Herder Model Calculator
Estimate how strongly public choices can push the next decision-maker toward a herd outcome using a simple Bayesian information-cascade model.
What the Herder Model Measures
The herder model is about social learning: people observe what earlier people did, then combine that public information with their own private signal. Over time, a group can drift into a herd (or information cascade), where individuals mostly copy prior behavior instead of relying on personal evidence.
This calculator gives a practical estimate of that process. It converts prior beliefs, signal quality, and observed choices into a posterior probability and a suggested next action.
Inputs Explained
1) Prior probability of Option A
This is your starting belief before observing the crowd. A value of 50% means no initial preference. Higher values mean you already think A is more likely.

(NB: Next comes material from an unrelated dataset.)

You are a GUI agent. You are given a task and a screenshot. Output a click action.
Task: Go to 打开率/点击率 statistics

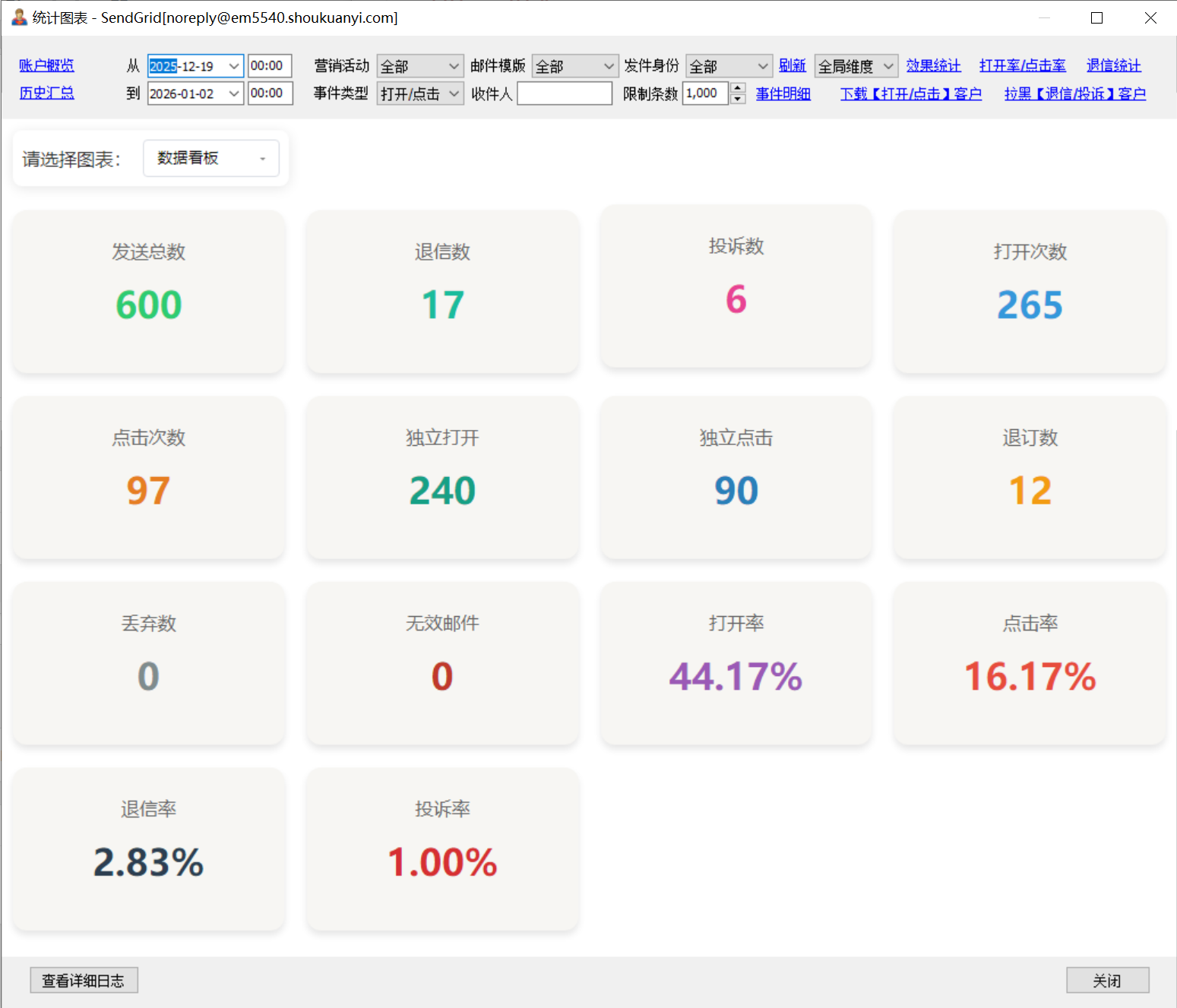pyautogui.click(x=1022, y=66)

2) Private signal accuracy
Think of this as how reliable each person’s private information is. If accuracy is 60%, each decision contains weak but useful information. If it is 80%, each choice is much more informative.
3) Previous counts for A and B
These represent the public decision history. A large imbalance (for example, A far greater than B) often creates strong pressure to follow the majority.
4) Your private signal
This is the direction of your own personal evidence right now. The calculator combines it with the public history to estimate your rational next move.
Model Formula (Simple Bayesian Version)
We use log-odds updating:
Public log-odds = ln(P(A)/(1−P(A))) + (A−B) × ln(q/(1−q))
where q is signal accuracy, and A−B is the net crowd difference. Then your private signal adds one more step:
Final log-odds = Public log-odds ± ln(q/(1−q))
“+” is used if your private signal favors A, and “−” if it favors B.
How to Interpret Results
- Public posterior tells you what the crowd history implies before your own signal is included.
- Posterior with your signal is your updated belief after adding private information.
- Suggested action is whichever option has posterior probability above 50%.
- Cascade warning appears when one side leads by at least two decisions, a common threshold used in introductory cascade examples.
Example
Suppose prior = 50%, signal accuracy = 60%, and the observed choices are A=4 and B=1. Public evidence is now strongly in favor of A. Even if your private signal says B, the model may still recommend A, which is exactly what herding looks like.
Limits and Practical Notes
- This is a stylized model, not a full behavioral simulation.
- It assumes each observed decision reflects a private signal with similar reliability.
- Real groups may have correlated information, reputational pressure, or strategic behavior.
- Use this as a decision aid and intuition builder, not a guaranteed predictor.